Los libros de historia del mañana emitirán veredictos condenatorios sobre esta generación de líderes políticos, cuyos ciudadanos los han visto encubrir y justificar un genocidio de niños con la misma certeza y seriedad con la que minimizan el déficit presupuestario. No sería de extrañar que la indecorosa imagen de la élite política mundial dejando pasar el tiempo ante el crimen más atroz empuje aún más hacia el abismo la confianza de la población en las instituciones políticas, y no sería en absoluto sorprendente que, dentro de unos años, los mismos medios de comunicación que convencieron a los telespectadores de edad avanzada de que las protestas contra la guerra lideradas por judíos eran manifestaciones neonazis traten como un misterio el motivo de ello.

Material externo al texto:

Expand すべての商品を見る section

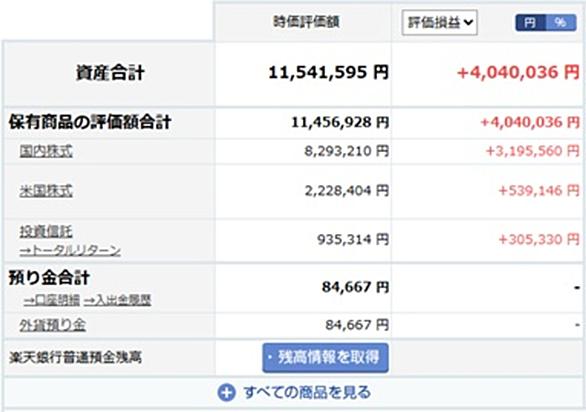[x=294, y=393]
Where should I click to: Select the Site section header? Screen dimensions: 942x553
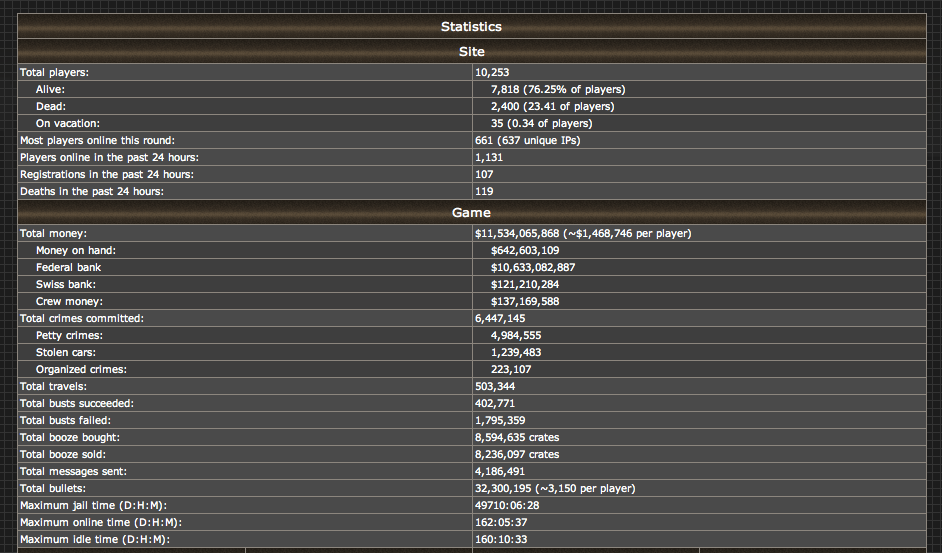pyautogui.click(x=472, y=52)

La otra cara de la moneda es la sorprendente movilización no violenta de ciudadanos comunes que ha surgido y se ha expandido por todo el mundo en contra de la guerra, llevando a las calles a un número de personas que en ocasiones ha sido histórico. Esa movilización no solo se ha mantenido y ha crecido, sino que ha empleado una notable variedad de tácticas para forzar la mano de los líderes, desde el movimiento «Uncommitted», centrado en las elecciones, y la desobediencia civil tradicional, como las ocupaciones de campus universitarios, hasta la ruptura no violenta del bloqueo israelí por parte de la Flotilla Global Sumud y una huelga general liderada por los sindicatos en Italia, con una rebelión de los trabajadores portuarios en toda Europa gestándose al mismo tiempo.

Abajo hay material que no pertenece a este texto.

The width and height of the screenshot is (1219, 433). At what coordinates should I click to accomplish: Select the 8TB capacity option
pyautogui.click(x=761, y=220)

Cuando haya pasado el tiempo suficiente para que podamos hacer un balance de los últimos dos años, no debemos olvidar que la obstinada crueldad de nuestros supuestos superiores políticos en esta guerra nunca se ha reflejado en la actitud de sus poblaciones, que, en general, se han adelantado en una serie de cuestiones clave, como el apoyo al alto el fuego, la definición de la guerra como genocidio o el embargo de armas a Israel. Hoy en día se nos repite con frecuencia la historia antidemocrática de que el problema son las pasiones desenfrenadas de las masas desinformadas y sin credenciales. En el mundo posterior al 7 de octubre, el verdadero peligro han sido nuestras élites.